» **What the exercise asks**:
Return each line of the rows below that contains the string "height". Case counts.

» **Supplied entries**:
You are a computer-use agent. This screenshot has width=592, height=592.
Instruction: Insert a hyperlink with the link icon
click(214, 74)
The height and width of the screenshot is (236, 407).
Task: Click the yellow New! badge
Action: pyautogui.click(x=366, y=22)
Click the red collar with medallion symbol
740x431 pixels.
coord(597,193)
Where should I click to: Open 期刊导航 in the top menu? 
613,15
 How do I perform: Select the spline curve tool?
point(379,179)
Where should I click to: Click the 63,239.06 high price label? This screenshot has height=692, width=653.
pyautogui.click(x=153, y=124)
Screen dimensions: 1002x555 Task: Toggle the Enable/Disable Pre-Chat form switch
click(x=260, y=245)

» **Output**:
You are a computer-use agent. This screenshot has width=592, height=592.
The height and width of the screenshot is (236, 407).
Where should I click to: Click the 63,239.06 high price label? This screenshot has height=692, width=653.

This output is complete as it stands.